--- Task material Enclosed Below ---

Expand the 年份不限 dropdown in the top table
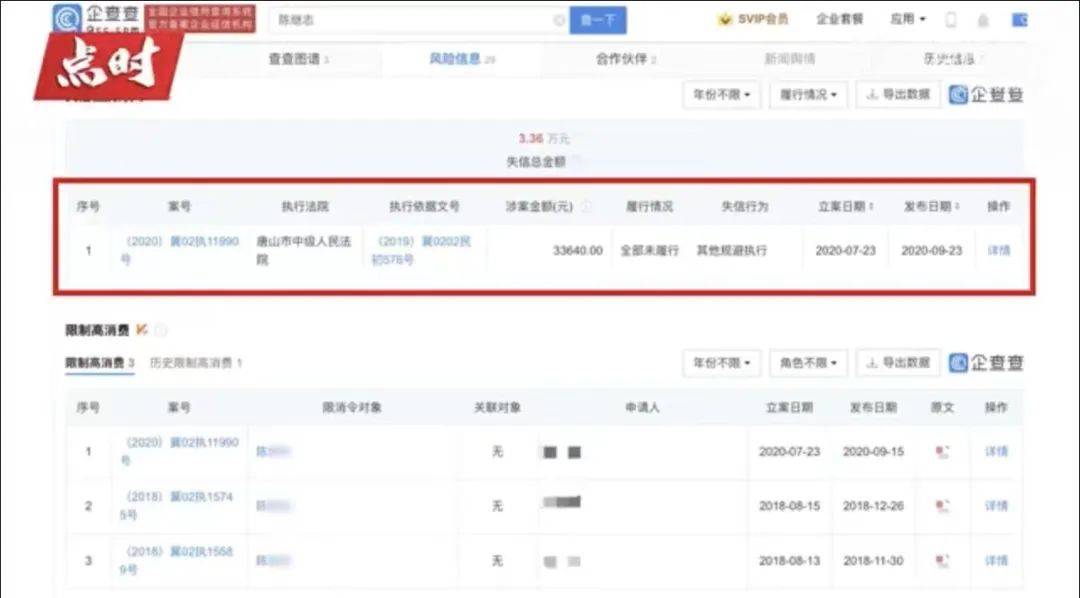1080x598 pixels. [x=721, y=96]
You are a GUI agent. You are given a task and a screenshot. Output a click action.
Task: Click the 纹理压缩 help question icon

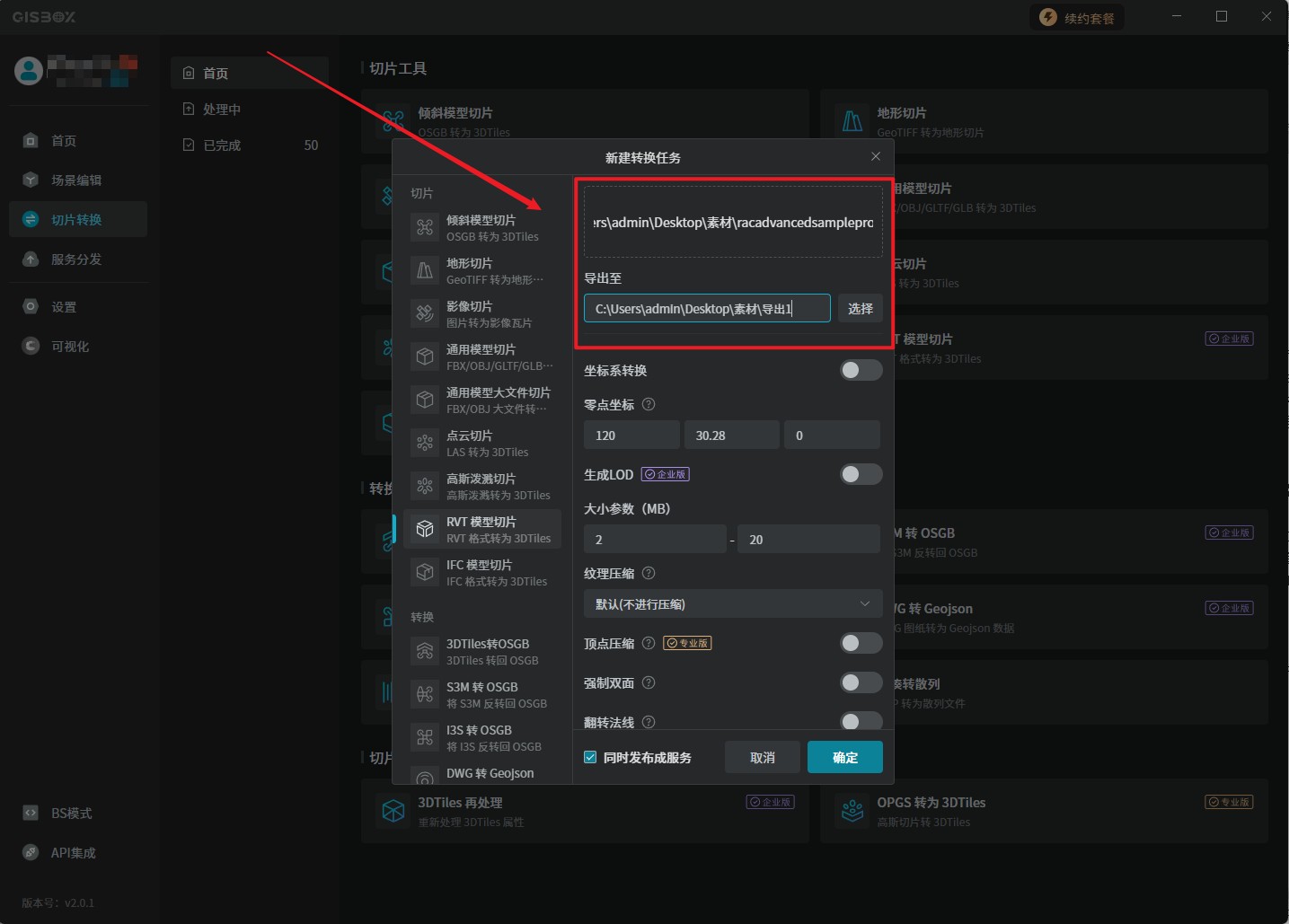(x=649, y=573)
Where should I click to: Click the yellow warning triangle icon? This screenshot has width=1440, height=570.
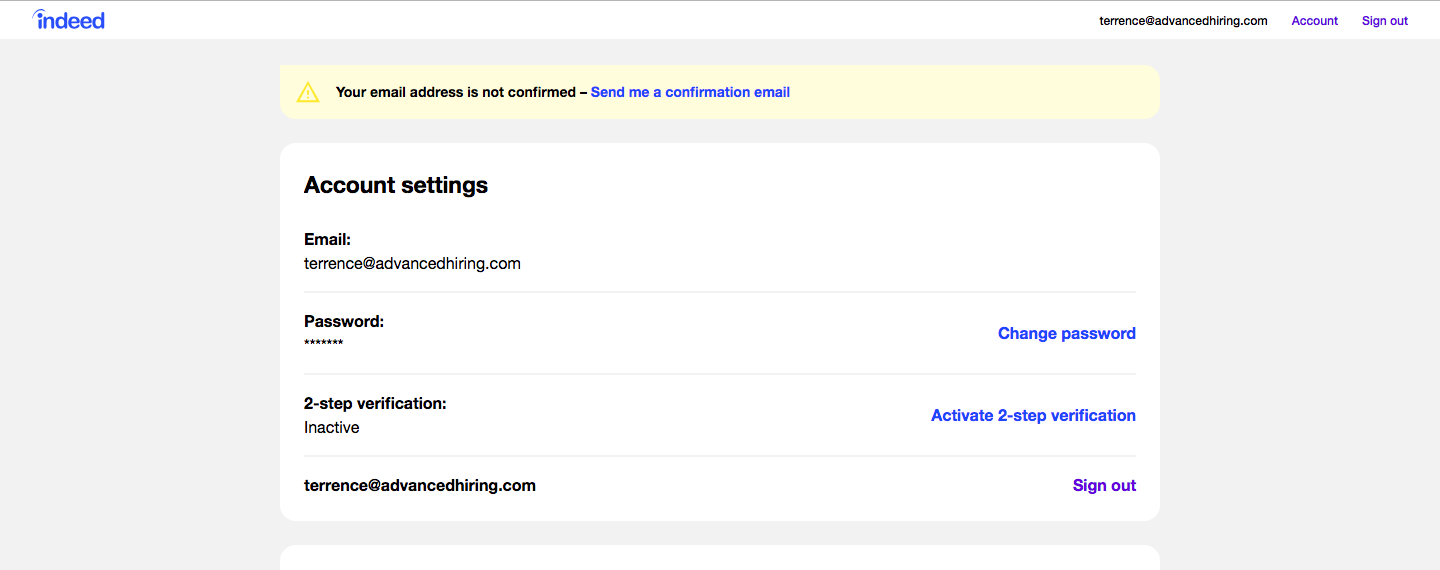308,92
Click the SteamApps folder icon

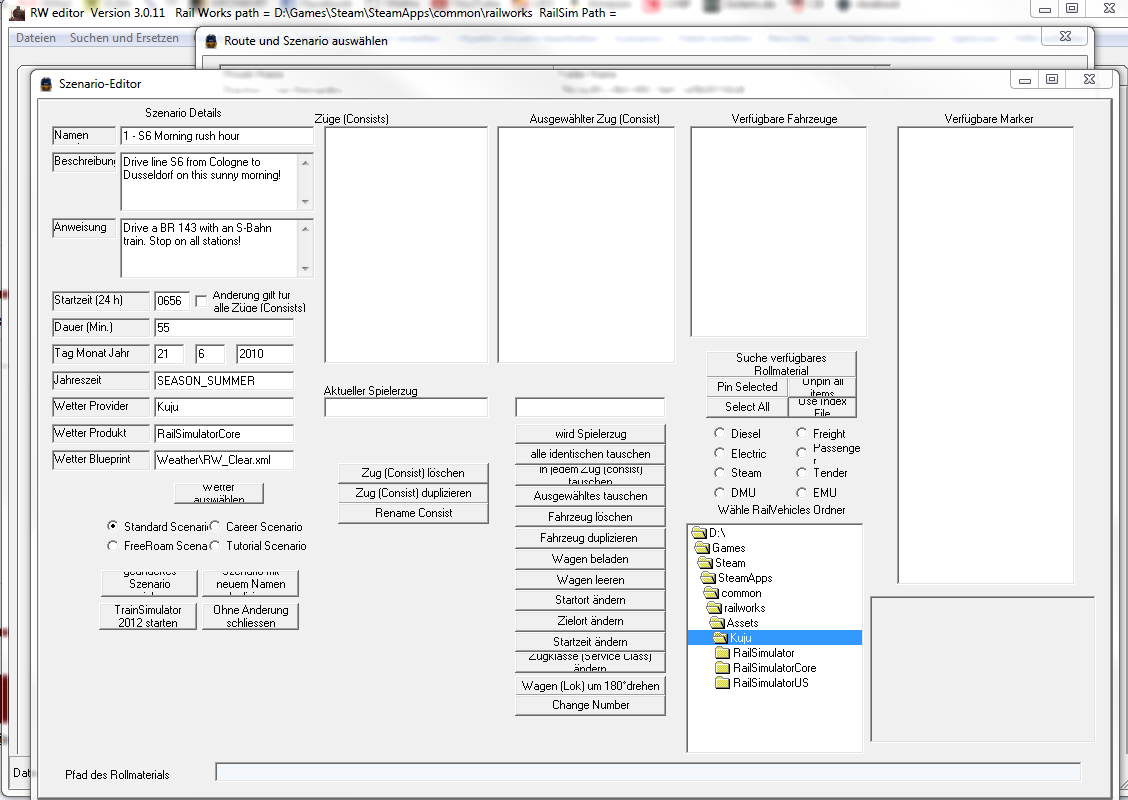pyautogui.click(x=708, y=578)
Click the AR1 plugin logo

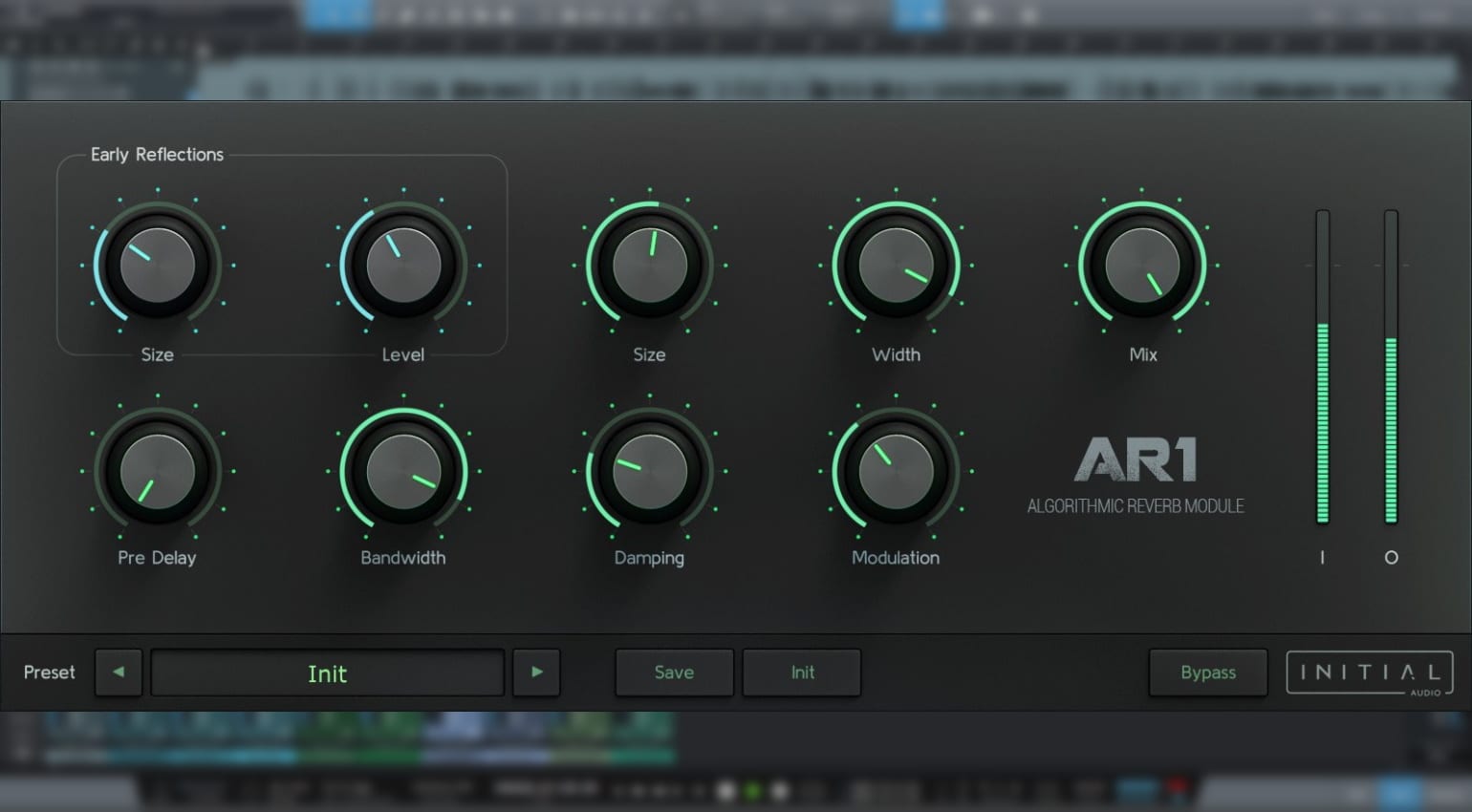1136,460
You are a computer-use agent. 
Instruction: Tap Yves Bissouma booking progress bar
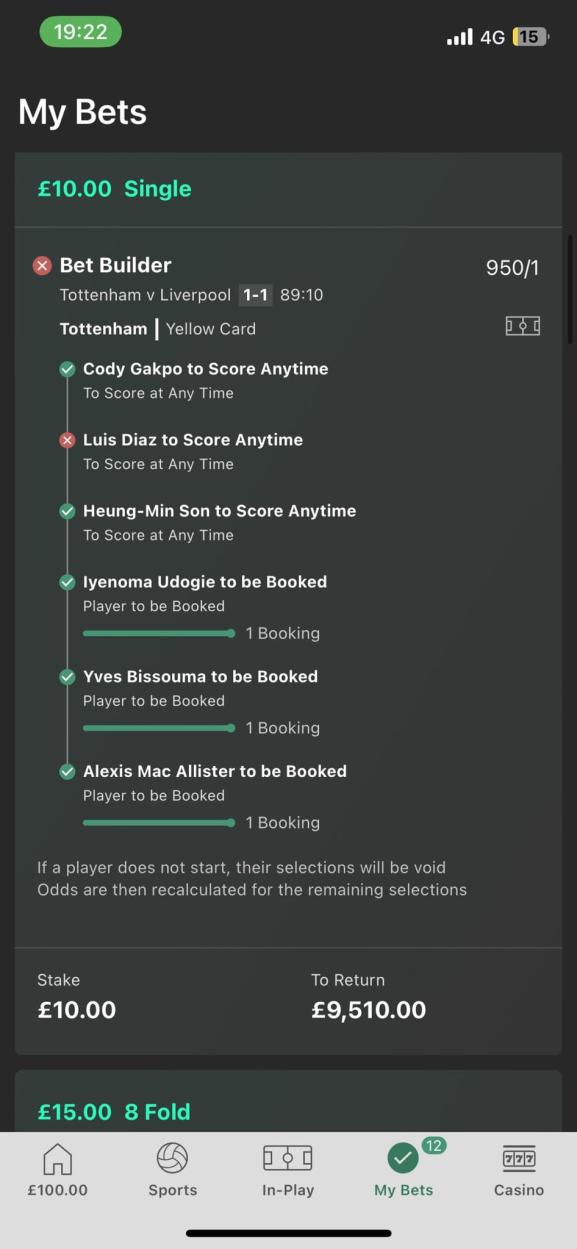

--- End of Enclosed Task material ---

* Exercise aim: Exactly as they stand, the entries must be written out again, pictures excluded.

* Task answer:
Expand the 年份不限 dropdown in the top table
1080x598 pixels. [x=721, y=96]
You are a GUI agent. You are given a task and a screenshot. Output a click action.
Task: Click the 纹理压缩 help question icon

(x=649, y=573)
Where should I click to: Click the yellow warning triangle icon? This screenshot has width=1440, height=570.
308,92
Click the SteamApps folder icon

pyautogui.click(x=708, y=578)
Click the AR1 plugin logo

1136,460
You are a computer-use agent. 
Instruction: Tap Yves Bissouma booking progress bar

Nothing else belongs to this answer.